## Section: New Results

### CRN design by artificial evolution

Participants : Elisabeth Degrand, François Fages, Mathieu Hemery, Sylvain Soliman.

In [4], [12], we study an alternative method based on artificial evolution to build a CRN that approximates a real function given on finite sets of input values. We present a nested search algorithm that evolves the structure of the CRN and optimizes the kinetic parameters at each generation. We evaluate this algorithm on the Heaviside and Cosine functions both as functions of time and functions of input molecular species. We then compare the CRN obtained by artificial evolution both to the CRN generated by the numerical method from a PIVP definition of the function, and to the natural CRN found in the BioModels repository for switches and oscillators.

On a Heaviside function of time, the results obtained by artificial evolution lead to a remarkably simple CRN of 3 molecular species and 5 reactions with double catalysts which provide a very stiff transition although using mass action law kinetics.

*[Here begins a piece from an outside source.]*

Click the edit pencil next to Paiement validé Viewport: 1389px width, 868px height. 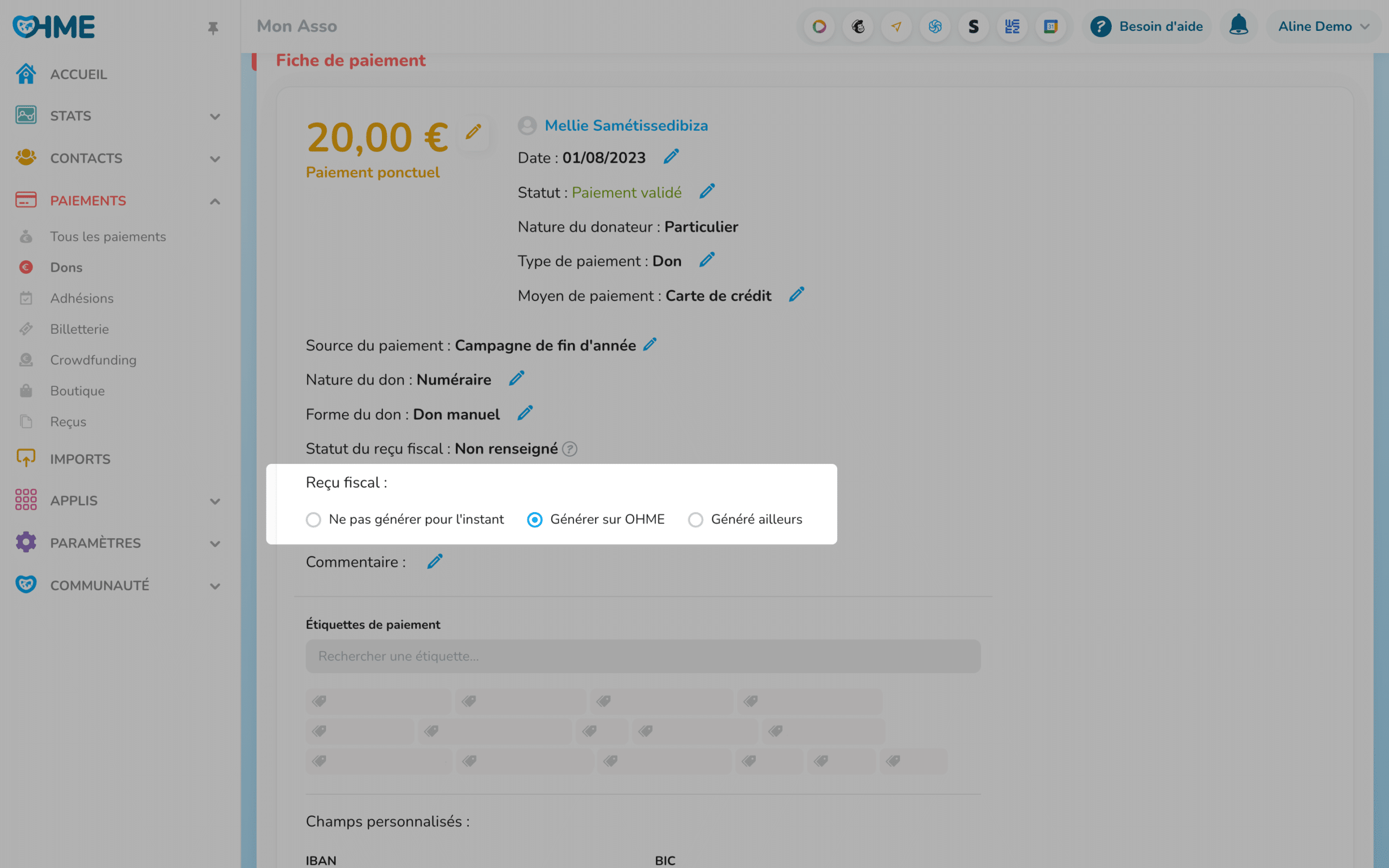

This solution is more economical than the CRN generated by the PIVP method for sigmoid functions. On a Heaviside function of input, the CRN found by evolution are slightly more complicated than the bistable switch found in cell cycle CRN for instance, but much less complex than the MAPK signaling network that plays a similar role.

On the cosine function of time, the best CRN found by evolution contains an annihilation reaction similar to the CRN generated by the numerical method for positive and negative variables, but one less reaction thanks to an intriguing non symmetric use of the two variables which preserves the limit cycle. Interestingly, the evolved and the PIVP generated structures could be compared to prokaryote and eukaryote models of the circadian clock found in BioModels.

On the cosine function of input, a CRN surprisingly emerges with the structure of the CRN for cosine function of time, using the same trick as for PIVP compilation to stop time at the desired input value.

In [2], we use a genetic algorithm to evolve biochemical networks displaying a direct logarithmic response. Numerous biological systems are known to harbour a form of logarithmic behaviour, from Weber's law to bacterial chemotaxis. Working on a logarithmic scale allows the organism to respond appropriately to large variations in a given input at a modest cost in terms of metabolism. Interestingly, a quasi-perfect log-response implemented by the same simple core network evolves in a convergent way across our different replications. The best network is able to fit a logarithm over 4 order of magnitude with an accuracy of the order of 1%. At the heart of this network, we show that a logarithmic approximation may be implemented with one single non-linear interaction, that can be interpreted either as a phosphorylation or as a ligand induced multimerization and provide an analytical explanation of the effect. Biological log-response might thus be easier to implement than usually assumed.